#### TEXTE FOURNI:
# # # # #

C’est un mouvement millénariste, c’est à dire, dans l’attente d’une fin du monde proche, qu’ils ont été amenés à annoncer près de 12 fois. Chacun peut constater que ces prophéties ne se sont pas réalisées. Ils évitent maintenant de donner des dates et préfèrent dire que la fin est imminente en redonnant un caractère d’urgence sur des dates charnières. Sachez que la prochaine est pour 2012. Date phare pour beaucoup de mouvement sectaires et new-age apocalyptiques actuels puisqu’elle coïncide avec la fin des calendriers chinois et maya. Cette fin du monde proche amène les TJ à ne pas investir dans la vie de ce monde, mais plutôt dans le mouvement qui est le seul à pouvoir sauver des vies selon lui, par le biais de leurs activités missionnaires. Tous les adeptes sont ainsi poussés à faire du prosélytisme intensif en raison des échéances imminentes, y compris les enfants TJ dans le cadre scolaire.
 
JL : Il est intéressant de voir que chez les TJ le dirigeant mondial, la tête humaine n’existe plus guère et que la seule tête est Jéhovah lui-même qui culmine au sommet de leur pyramide hiérarchique.
 
Le haut de la pyramide est donc en communion intime avec Jéhovah. Mais il y a une distance entre chaque niveau hiérarchique. Par exemple, l’adepte de base est à grande distance de l’ « Ancien » (dirigeant d’une congrégation locale). L’adepte de base n’a pas accès aux informations transmises par le siège du mouvement aux anciens. Ces mêmes anciens ont eux-mêmes une sorte de fascination pour la strate hiérarchique qui les contrôle, parce qu’elle est d’une plus grande proximité avec Jéhovah. Les responsables de circonscription vont eux aussi fantasmer sur la strate au dessus et ainsi de suite jusqu’au sommet de la pyramide, le comité directeur, appelé Collège Central, qui est en relation directe avec Jéhovah.
 
A savoir que le quartier général mondial des TJ va déménager de Brooklyn (New York) pour Warwick et Ramapo, deux communes à l’extérieure de New York leur accordant une fiscalité avantageuse, et permettant de faire une grosse plus-value immobilière sur la vente des locaux de Brooklyn.
Seconde chose importante à savoir concernant cette structure pyramidale, c’est qu’il y aussi une pyramide inverse, en dessous et qui va vers le très bas, c’est-à-dire Satan.

# # # # #

#### DONNÉES ENREGISTRÉES:
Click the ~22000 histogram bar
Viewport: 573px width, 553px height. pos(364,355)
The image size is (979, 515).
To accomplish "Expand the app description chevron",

# # # # #

#### TÂCHES ET EXERCICES:
**1.** Transcrivez fidèlement le passage du texte fourni qui débute par « Seconde chose importante » et se prolonge jusqu’à « bas, c’est-à-dire Satan. ».
**2.** Indiquez, pour chacune des affirmations suivantes, si elle concorde avec le texte fourni en répondant par oui ou par non, et citez à l’identique les mots du texte qui justifient votre réponse.
(a) Les TJ annoncent désormais des dates précises pour la fin du monde.
(b) L’adepte de base n’a pas accès aux informations que le siège du mouvement transmet aux anciens.
(c) Le quartier général mondial des TJ doit quitter Brooklyn pour Warwick et Ramapo.
**3.** Répondez brièvement aux questions suivantes à partir du texte fourni.
(a) Combien de fois environ la fin du monde a-t-elle été annoncée ?
(b) Comment s’appelle le comité directeur situé au sommet de la pyramide ?
(c) Vers qui va la pyramide inverse située en dessous ?

#### CORRIGÉ PAR EXERCICE:
**1.**
Seconde chose importante à savoir concernant cette structure pyramidale, c’est qu’il y aussi une pyramide inverse, en dessous et qui va vers le très bas, c’est-à-dire Satan.

**2.**
(a) Non : « Ils évitent maintenant de donner des dates et préfèrent dire que la fin est imminente »
(b) Oui : « L’adepte de base n’a pas accès aux informations transmises par le siège du mouvement aux anciens. »
(c) Oui : « le quartier général mondial des TJ va déménager de Brooklyn (New York) pour Warwick et Ramapo »

**3.**
(a) Près de 12 fois.
(b) Le Collège Central.
(c) Vers Satan.